Un rapide coup d'œil par la fenêtre m'informait que la journée serait radieuse, tant mieux pour mes bras découverts. Toutes mes vestes étaient à laver. Alors que j'imaginais avoir fini mes objectifs matinaux, deux yeux perçants me ciblèrent du haut du frigo, suivis d'un délicat rugissement. Une touffe noire venait de se réveiller et réclamait déjà son casse-croûte. Dans un des nombreux placards, je dénichai une boîte de raviolis, puis en versai le contenu dans l'assiette à terre qui lui était destiné. La créature se jeta d'un geste habile et maitrisé sur le parquet, une légère accélération et il engloutissait son repas. Que serait devenu ce jeune chat si je n'avais pas jeté mes poubelles dans la ruelle derrière mon immeuble ce jour-là... Je ne préférais pas y penser, à ce jour il vivait sous mon toit et c'était très bien comme ça

Le premier soir où j'hébergeais ce félin sans abri, je n'avais aucun paquet de croquettes. Comment savoir ce qui pouvait être bon pour lui de manger. Cependant, après m'être absenté quelques secondes, il s'était mis à dévorer les raviolis que j'avais réchauffé. Depuis ce jour, il refusait de se nourrir d'autre chose... D'où son nom qui manquait cruellement d'originalité : Ravi.

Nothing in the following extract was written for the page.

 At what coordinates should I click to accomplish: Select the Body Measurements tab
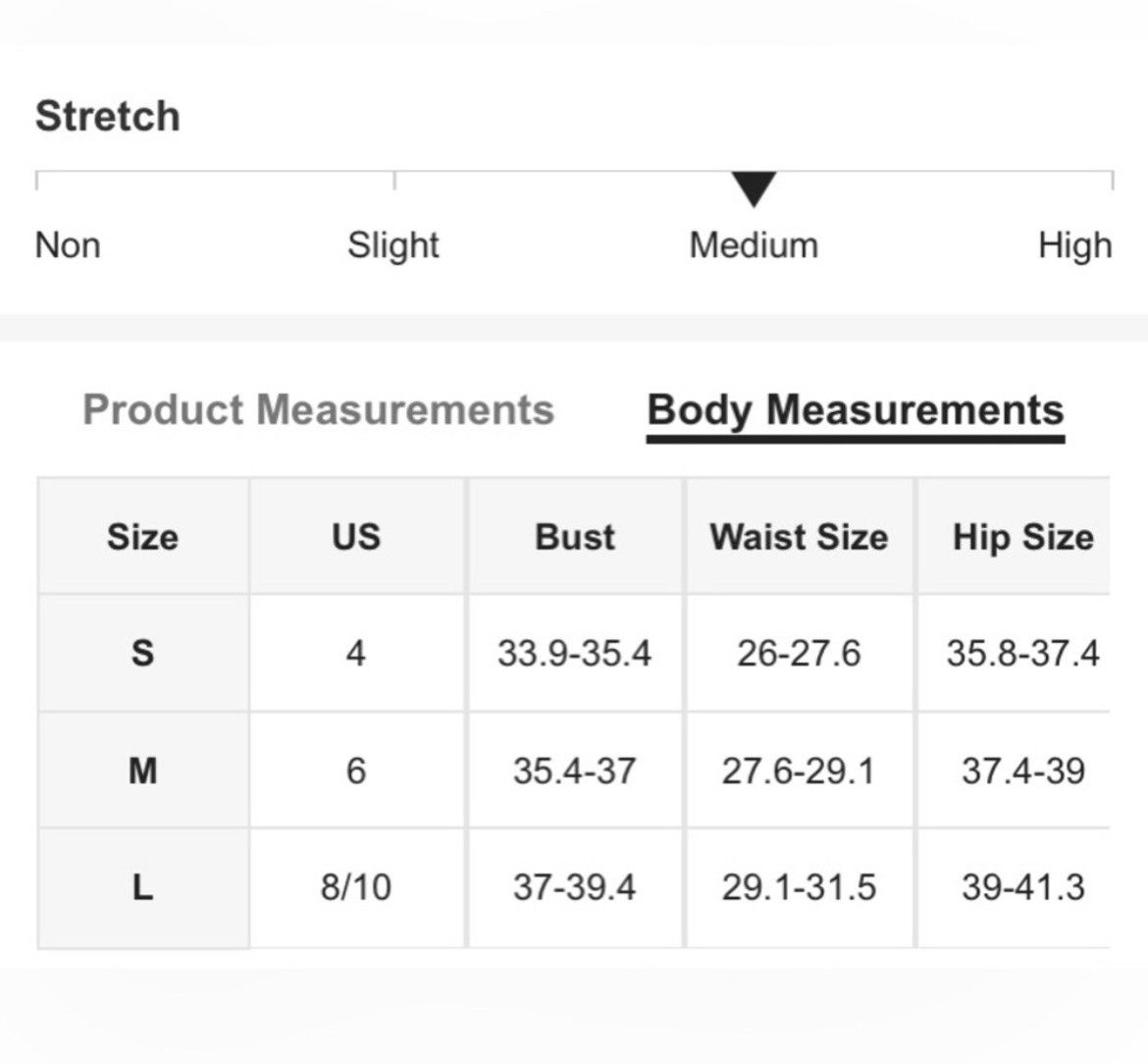click(x=856, y=411)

— Bonne journée, lançai-je à travers l'appartement, en refermant la porte derrière moi.

Cent douze marches plus tard, j'enfilai ma veste en jean et finis de nouer mes lacets. Ma montre à deux-sous m'indiquait l'heure fatale, celle que Bran m'a donné hier. Ce dernier m'attendait dans sa Citroën sur le bas-côté de la route. Je poussai le portique de l'entrée et sautai pour atterrir sur l'avenue pavé. Le moteur de la voiture ruminait autant que l'impatience du châtain qui la conduisait, j'étais quasiment dans les temps. Je m'installai sur le siège passager en le saluant, puis attendis sa réponse. Tenez, la voilà.

— Deux minutes de retard, me sermonna faussement Bran.

— Ah mais, répondis-je incrédule, c'est pas de ma faute, c'était Ravi...

— Ravi, me questionna-t-il, j'ai l'air ravi pour toi ?

— Mais non, je voulais dire...

Mon murmure s'éteignit, Bran venait de me pincer la joue d'un geste taquin.

— Pas besoin de me faire cette tête-là, s'amusa Bran, je rigolais Eren.

Me voilà rassuré, si on peut dire. Dans un crissement de pneu, nous nous engagions sur la route direction le bahut. Le manque de sommeil certain qui pesait sur mes paupières eut raison de moi. Après quelques virages, je m'assoupis la joue collée à la vitre.